September has been a very wet month. Normally the weather slowly drops off after Labor Day but this year we have had several significant downpours. Heavy rains are unusual for this area but we have had about 5 days inwhich we got heavy downpours. September ended up being the rainiest on record.
It is now October and temperature-wise, it definitely feels like Fall. The trees are still pretty green but the forecast was good weather this weekend so we headed north to the Skagit Valley and the scenic Chuckanut Drive along the Sound. It was also the Skagit Festival of Family Farms which made it a good time to visit the area.
Mt. Vernon is about an hour drive from our house. Our first stop was the Mt. Vernon Farmer’s Market. Fall was in high swing. The stalls were filled with apples, pumpkins, broccoli, cauliflower. I picked up a bottle of tarragon vinegar and some bright purple cauliflower.
We headed through town to Avon-Allen Road and headed north to the junction with Chuckanut Drive. Chuckanut starts through the Skagit farms before winding along the shores of the Puget Sound.
Our first stop was the town of Edison. It is a small gathering of buildings on the Skagit Flats with a few art studios and several food destinations. I wanted to visit the Breadfarm. I can not describe how intoxicating it was walking thorugh the door. The aroma of fresh artisan bread. The chalk board was a great guide to what was available. We decided on a loaf of potato bread, a blueberry Danish and a pistachio cranberry shortbread cookie. After wolfing down the danish and cookie we walked around the main street taking in the store fronts and looking in the other cafes. I needed some eggs and from the postcard on the ‘Bow Edison Food Trail’, I found that there were some fresh eggs at Bow Hill Blueberries. We headed over and picked up a dozen along with some dried blueberries. We discussed the harvest with the owner. He grows four types of heirloom blueberries. G was familiar with several of the types – Ruble is one of the smaller sweet types that he grows.

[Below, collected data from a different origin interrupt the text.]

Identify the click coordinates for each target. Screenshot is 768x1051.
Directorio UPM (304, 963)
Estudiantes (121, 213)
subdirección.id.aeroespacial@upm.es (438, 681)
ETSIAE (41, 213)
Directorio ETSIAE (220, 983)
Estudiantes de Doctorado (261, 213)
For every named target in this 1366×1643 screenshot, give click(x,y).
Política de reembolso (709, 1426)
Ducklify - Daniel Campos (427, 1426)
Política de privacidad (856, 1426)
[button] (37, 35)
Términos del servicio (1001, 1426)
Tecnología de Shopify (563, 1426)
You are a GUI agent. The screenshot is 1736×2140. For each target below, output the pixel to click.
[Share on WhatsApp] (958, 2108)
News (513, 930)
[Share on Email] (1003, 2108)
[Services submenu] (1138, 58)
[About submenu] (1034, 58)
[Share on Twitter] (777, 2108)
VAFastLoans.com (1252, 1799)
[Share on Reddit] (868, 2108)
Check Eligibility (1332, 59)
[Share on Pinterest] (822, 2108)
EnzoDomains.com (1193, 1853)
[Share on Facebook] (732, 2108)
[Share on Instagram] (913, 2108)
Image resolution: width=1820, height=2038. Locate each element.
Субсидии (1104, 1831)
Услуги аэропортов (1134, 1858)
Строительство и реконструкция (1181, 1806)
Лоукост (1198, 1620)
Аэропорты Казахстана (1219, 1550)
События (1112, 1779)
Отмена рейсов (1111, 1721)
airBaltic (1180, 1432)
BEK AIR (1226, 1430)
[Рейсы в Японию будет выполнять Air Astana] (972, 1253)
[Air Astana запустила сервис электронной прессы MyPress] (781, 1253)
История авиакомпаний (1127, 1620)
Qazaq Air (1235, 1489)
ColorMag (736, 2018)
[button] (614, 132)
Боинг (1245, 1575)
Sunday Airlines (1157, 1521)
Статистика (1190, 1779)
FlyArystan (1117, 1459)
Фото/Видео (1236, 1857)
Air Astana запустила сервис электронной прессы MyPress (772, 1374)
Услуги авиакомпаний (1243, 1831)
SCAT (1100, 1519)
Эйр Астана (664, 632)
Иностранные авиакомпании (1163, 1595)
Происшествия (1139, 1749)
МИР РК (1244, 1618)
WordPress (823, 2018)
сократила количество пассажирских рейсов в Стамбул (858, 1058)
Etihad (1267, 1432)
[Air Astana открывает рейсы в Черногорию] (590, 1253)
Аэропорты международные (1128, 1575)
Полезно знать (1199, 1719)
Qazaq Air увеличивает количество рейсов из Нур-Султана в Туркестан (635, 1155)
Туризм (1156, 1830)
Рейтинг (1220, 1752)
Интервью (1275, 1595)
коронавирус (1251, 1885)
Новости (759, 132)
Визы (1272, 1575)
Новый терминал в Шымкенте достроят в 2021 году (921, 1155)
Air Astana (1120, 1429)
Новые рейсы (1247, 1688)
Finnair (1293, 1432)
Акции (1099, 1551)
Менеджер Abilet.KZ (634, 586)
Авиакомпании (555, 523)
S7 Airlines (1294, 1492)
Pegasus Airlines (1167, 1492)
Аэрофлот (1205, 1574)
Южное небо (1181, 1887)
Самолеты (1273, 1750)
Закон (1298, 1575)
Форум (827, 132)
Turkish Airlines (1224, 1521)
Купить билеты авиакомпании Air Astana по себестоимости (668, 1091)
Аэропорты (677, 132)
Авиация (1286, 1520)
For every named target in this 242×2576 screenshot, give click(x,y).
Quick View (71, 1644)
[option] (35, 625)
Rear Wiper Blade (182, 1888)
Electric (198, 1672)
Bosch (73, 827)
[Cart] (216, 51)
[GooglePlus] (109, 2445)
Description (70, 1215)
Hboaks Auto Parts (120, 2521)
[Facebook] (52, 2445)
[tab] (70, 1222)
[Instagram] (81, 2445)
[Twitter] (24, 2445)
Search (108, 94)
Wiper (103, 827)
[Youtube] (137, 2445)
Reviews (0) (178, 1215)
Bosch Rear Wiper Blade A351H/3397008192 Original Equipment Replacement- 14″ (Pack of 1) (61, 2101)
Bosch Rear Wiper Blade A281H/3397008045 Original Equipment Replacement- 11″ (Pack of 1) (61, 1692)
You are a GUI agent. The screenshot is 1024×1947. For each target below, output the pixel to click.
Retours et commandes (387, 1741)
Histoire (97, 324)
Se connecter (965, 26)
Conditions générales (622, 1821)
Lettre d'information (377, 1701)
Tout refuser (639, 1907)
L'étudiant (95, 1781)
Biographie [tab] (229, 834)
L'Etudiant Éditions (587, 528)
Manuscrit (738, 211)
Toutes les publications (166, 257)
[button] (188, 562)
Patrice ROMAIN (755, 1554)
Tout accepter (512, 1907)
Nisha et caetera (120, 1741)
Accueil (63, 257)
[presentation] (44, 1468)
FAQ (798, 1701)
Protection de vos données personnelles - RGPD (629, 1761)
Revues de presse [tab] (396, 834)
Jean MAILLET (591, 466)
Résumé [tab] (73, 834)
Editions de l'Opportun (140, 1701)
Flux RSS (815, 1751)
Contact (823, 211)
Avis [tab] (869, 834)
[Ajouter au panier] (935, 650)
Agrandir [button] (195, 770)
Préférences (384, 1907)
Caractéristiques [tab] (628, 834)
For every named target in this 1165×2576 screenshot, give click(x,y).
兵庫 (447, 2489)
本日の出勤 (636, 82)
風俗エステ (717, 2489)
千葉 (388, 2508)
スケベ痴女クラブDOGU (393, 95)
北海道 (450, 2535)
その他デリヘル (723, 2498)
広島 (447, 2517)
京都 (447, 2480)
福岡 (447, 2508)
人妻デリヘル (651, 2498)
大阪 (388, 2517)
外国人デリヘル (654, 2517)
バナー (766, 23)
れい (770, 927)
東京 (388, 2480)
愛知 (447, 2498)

We returned back to Chuckanut and headed north to Taylor Shellfish. This farmer has raises oysters, mussels and clams in beds throughout the Puget Sound. I used to buy their mussels and clams when they had a stand in the University Market and I was very interested in seeing the Bow operation. Little did we know it was one of the main farms on the tour.
We waited for them to direct us down the one-way road. We found a placed to park and walked across the railroad to the farm. They had educational games for children, beaches to roam, crab races, samples of steamed clams and fresh shucked oysters. We got a couple of pounds of mussels to go.
The drive continues to curve high above the shore with glimpses of the San Juans and Olympics. We pulled out at one of the turnouts to watch the large tankers float by. The road is lined with evergreen firs and big leaf maples. The maples had not yet turned, another week but the air was fragrant with the scent of cedar, the day was warm. Life is good.